◆ **Page text**:

● ● ●

Tuesday, March 17, 2020

A Bit of Sacrifice



Gahi na mga uyo! As the community quarantine segued to become an enhanced one, people continue to go out. Others are pleading to allow them to work since they are paid daily. Their company has this “No Work No Pay” scheme. The stringent social distancing mandate by the government was not followed by some since for them the virus won’t kill them but hunger. Yet, there are students who roam around the places; there are young and older ones who socialize through their favorite “tagay”.

The Philippine Information Agency reported on March 12 this year that President Rodrigo Roa Duterte has approved the imposition of Stringent Social Distancing Measures in the National Capital Region (NCR) for thirty (30) days, upon the recommendation of health officials, as well as members of the Inter-Agency Task Force for the Management of Emerging Infectious Diseases (IATF) in a bid to prevent the spread of COVID-19.

This also includes local government units which declare suspension of gatherings and the like.

But people continue to go out and socialize. Some of them cannot confront the thought of being inside their houses and continue to gratify themselves. This prompted this author to wonder why DELAYING GRATIFICATION is difficult for others.

Delaying gratification is the act of resisting an impulse to take an immediately available reward in the hope of obtaining a more-valued reward in the future. The ability to delay gratification is essential to self-regulation, or self-control (Conti, 2019).

There are those in our society who cannot control their impulses to gratify themselves even in difficult circumstances. We hear of husbands who drown themselves with alcohol while his children are dying of hunger. We hear of women who buy clothes and beautiful bags while their families are in debt. They gratify themselves even if in reality they are in dire situations.

The same to those who cannot control their urge to play basketball; go out and be with friends and do things they like. There’s a term in Freudian psychoanalysis known as the pleasure principle, which is the instinctual seeking of pleasure and avoidance of pain in order to satisfy biological and psychological needs. According to Freud, the pleasure principle is the driving force guiding the id, the most basic part of ourselves.

But can we as a species NOT control these urges? Can we not spare some time to sacrifice and consider the greater good?

In his paper titled Reasons Why We Rush for Immediate Gratification, Shahram Eshmat, PhD (2017) posits these reasons: Uncertainty, Age, Cognitive Capacity, Poverty, Impulsiveness and Emotion Regulation.

● ● ●

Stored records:
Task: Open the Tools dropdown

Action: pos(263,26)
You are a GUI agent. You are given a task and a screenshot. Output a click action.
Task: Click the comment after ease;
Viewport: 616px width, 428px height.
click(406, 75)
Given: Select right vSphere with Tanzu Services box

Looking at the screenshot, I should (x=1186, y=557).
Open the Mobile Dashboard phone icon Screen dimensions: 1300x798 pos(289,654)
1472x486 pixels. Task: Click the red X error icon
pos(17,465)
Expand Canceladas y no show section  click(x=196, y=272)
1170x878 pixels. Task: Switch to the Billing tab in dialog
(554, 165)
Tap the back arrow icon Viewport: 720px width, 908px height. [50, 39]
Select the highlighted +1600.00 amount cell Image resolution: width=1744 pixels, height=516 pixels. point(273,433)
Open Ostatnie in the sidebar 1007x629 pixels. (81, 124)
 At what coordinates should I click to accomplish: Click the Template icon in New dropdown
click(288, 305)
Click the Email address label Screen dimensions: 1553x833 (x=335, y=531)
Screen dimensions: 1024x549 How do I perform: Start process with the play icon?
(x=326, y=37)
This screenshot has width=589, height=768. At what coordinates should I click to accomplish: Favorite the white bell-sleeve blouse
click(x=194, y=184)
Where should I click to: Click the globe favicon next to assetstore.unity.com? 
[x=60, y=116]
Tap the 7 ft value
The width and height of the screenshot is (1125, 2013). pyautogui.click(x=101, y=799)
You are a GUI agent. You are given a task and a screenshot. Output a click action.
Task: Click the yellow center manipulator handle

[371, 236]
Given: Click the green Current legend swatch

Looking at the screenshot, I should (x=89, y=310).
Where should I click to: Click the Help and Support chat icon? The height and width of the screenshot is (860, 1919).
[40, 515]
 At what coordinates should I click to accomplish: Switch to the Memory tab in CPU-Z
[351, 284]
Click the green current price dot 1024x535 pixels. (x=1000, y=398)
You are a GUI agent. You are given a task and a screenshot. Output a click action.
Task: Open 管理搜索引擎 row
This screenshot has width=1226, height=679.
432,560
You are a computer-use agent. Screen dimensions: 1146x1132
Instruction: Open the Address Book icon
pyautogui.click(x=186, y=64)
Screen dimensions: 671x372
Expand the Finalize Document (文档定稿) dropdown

● ● ●

◆ **Work instructions**:
**a)** In the post on delaying gratification, for how many days did President Duterte approve the Stringent Social Distancing Measures in the National Capital Region?
**b)** List every reason for rushing toward immediate gratification that the post on delaying gratification attributes to Shahram Eshmat.
**c)** Continue the post on delaying gratification from the point where it stops.

◆ **Answers by task**:
**a)** Thirty (30) days.

**b)** Uncertainty, Age, Cognitive Capacity, Poverty, Impulsiveness, and Emotion Regulation.

**c)**
Striking concepts are focused on age. The paper mentions that young people tend to be impulsive and easily get bored. Deepened discussion is centered on cognitive capacity. Higher intelligence is associated with a more future-focused tendency. Children and adults with higher intelligence tend to be better at shifting attention away from the affective properties of rewards.

Time preference is associated with the emotional environment in early childhood development. Children of disengaged and unresponsive parents tend to have a poor ability to delay gratification. Emotional distress also causes a behavioral shift toward immediate improvements in mood, leading people to make poor decisions.

And who could not agree more with poverty? Dr. Eshmat continued: Poverty and the pressure of present needs can blind a person to the needs of the future, leading (necessarily) to a stronger focus on the present.

Summing up, people are not following orders by some amount of sacrifice because they are either young, do not have higher intelligence to grasp the matters at hand and they are poor trying to look for a living.

On March 17, 2020, President Duterte has declared a nationwide state of calamity for six months to address the outbreak of the corona virus disease 2019 (COVID-19) in the country. The declaration will allow the President to tap, among others, the government’s calamity funds, which were earlier reported to amount to P16 billion under the 2020 national budget. It will also allow local government units (LGUs) to speedily access special funds to assist their constituencies during the public health emergency (philstar.com).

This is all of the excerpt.